(Saved entries)

┌────────

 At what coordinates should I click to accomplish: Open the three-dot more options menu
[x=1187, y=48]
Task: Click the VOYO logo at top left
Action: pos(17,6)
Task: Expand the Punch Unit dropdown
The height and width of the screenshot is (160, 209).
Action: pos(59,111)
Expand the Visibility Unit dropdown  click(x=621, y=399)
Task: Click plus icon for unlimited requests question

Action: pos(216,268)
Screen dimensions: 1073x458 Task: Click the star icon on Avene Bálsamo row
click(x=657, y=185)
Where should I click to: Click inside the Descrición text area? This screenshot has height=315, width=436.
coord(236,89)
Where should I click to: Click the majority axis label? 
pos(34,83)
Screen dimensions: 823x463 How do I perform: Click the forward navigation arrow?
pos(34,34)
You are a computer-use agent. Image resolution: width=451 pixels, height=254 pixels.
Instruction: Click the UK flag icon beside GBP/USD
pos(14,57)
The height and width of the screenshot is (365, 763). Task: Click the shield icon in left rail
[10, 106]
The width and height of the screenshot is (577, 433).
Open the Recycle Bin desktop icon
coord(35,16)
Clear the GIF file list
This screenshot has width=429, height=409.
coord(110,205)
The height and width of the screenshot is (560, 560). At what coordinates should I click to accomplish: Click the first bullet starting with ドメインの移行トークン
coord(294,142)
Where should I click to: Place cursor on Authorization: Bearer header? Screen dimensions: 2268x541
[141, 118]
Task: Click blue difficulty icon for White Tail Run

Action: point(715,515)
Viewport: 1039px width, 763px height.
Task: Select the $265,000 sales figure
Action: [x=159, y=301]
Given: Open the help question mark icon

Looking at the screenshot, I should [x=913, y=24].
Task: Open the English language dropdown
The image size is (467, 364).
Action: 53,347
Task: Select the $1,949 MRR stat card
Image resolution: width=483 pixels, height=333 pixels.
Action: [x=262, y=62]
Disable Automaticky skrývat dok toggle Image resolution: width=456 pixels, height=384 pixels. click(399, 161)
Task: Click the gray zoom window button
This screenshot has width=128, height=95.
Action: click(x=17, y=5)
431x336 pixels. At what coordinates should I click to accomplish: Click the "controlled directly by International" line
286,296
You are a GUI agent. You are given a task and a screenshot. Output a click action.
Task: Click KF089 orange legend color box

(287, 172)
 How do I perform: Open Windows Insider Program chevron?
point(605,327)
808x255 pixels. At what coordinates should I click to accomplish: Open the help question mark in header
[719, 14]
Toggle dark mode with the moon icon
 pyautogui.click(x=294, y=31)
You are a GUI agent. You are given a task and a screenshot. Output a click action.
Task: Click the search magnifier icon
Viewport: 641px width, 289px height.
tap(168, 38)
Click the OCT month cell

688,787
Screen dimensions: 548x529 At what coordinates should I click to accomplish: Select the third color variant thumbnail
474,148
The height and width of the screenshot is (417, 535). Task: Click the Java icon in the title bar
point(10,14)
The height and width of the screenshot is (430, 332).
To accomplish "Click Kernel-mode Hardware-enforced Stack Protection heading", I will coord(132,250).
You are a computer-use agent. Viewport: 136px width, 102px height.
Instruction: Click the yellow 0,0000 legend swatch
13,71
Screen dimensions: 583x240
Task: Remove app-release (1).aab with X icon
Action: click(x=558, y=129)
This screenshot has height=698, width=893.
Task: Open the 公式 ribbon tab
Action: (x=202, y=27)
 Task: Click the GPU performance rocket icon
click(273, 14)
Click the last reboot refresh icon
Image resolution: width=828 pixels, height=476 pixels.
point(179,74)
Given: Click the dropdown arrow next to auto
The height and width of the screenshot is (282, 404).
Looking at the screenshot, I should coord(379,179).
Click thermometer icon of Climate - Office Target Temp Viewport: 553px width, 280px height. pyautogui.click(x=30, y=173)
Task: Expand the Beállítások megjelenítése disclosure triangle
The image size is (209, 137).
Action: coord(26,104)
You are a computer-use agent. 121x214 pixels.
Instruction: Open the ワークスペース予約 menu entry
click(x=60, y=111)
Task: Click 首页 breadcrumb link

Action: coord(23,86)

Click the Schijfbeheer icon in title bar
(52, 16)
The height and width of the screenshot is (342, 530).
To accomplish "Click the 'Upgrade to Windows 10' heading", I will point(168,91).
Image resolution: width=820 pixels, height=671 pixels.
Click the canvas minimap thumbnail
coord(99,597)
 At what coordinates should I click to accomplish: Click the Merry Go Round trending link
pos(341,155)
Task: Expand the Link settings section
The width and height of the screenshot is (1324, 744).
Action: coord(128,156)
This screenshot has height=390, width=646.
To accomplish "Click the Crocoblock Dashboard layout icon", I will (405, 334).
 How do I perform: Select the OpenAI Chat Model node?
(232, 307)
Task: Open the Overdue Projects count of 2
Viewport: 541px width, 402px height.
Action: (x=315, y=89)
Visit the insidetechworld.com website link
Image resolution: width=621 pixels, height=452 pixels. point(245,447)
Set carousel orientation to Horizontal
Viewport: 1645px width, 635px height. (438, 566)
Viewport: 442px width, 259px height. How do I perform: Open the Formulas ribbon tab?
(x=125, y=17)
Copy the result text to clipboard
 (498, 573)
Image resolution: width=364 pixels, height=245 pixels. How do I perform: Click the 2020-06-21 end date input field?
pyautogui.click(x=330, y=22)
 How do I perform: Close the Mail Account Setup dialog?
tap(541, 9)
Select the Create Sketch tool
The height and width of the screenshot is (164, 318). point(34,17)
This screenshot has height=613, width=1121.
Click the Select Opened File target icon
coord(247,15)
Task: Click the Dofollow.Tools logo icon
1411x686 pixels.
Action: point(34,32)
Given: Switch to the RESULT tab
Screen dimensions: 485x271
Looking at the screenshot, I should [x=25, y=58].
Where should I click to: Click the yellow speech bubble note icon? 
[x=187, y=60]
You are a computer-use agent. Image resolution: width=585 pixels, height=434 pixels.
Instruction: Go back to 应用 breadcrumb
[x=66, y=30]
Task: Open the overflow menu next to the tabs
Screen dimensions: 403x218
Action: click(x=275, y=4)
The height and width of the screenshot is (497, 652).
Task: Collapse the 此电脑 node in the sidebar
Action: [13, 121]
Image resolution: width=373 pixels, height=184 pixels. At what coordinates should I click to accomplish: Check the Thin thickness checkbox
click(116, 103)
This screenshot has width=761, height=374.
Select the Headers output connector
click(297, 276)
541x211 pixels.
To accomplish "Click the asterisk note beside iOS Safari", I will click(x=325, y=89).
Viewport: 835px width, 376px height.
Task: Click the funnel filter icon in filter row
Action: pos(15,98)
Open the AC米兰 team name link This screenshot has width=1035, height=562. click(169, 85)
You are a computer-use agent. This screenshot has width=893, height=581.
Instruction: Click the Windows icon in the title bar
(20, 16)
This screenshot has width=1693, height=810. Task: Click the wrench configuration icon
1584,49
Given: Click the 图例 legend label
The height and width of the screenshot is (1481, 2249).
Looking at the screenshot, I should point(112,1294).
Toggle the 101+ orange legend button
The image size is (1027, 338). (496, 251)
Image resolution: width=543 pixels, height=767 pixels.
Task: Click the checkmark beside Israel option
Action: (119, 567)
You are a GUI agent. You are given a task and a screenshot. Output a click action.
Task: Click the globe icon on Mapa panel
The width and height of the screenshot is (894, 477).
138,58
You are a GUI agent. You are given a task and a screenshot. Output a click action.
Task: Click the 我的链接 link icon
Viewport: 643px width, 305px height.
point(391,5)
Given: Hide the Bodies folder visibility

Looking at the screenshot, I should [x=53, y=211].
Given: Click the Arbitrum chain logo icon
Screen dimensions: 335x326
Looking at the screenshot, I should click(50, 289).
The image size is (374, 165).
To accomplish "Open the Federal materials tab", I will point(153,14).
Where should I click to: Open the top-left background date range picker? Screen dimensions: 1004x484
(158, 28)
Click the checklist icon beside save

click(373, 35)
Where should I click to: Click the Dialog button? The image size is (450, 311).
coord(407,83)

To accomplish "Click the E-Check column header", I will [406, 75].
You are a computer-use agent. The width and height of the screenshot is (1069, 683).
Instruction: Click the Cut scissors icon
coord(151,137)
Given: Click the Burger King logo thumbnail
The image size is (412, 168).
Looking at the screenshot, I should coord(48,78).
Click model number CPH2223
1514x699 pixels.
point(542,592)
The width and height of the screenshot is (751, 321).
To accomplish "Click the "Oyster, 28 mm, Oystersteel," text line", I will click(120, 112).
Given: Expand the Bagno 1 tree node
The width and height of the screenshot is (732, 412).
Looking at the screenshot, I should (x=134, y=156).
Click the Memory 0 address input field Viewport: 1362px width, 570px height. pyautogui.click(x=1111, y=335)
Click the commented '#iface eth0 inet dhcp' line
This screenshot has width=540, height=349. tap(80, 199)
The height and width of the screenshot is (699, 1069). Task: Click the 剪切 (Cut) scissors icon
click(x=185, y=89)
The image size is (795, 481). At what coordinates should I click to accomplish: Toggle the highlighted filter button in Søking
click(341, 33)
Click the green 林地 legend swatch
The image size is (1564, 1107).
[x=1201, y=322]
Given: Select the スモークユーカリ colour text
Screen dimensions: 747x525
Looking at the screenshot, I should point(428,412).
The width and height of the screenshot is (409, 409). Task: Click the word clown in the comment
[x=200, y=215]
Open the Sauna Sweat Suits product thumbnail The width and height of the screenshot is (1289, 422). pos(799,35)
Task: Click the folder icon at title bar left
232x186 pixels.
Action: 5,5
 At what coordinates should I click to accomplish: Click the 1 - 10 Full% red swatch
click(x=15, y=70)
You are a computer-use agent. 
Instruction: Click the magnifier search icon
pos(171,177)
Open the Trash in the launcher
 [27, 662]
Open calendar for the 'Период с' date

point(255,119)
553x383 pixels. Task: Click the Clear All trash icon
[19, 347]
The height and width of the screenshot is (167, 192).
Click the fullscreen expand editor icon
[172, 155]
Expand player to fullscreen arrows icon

└────────

About this exercise:
Look through the entries above, and wherever a line holds the string "heading", copy it.

Answer to this problem:
To accomplish "Click Kernel-mode Hardware-enforced Stack Protection heading", I will coord(132,250).
To accomplish "Click the 'Upgrade to Windows 10' heading", I will point(168,91).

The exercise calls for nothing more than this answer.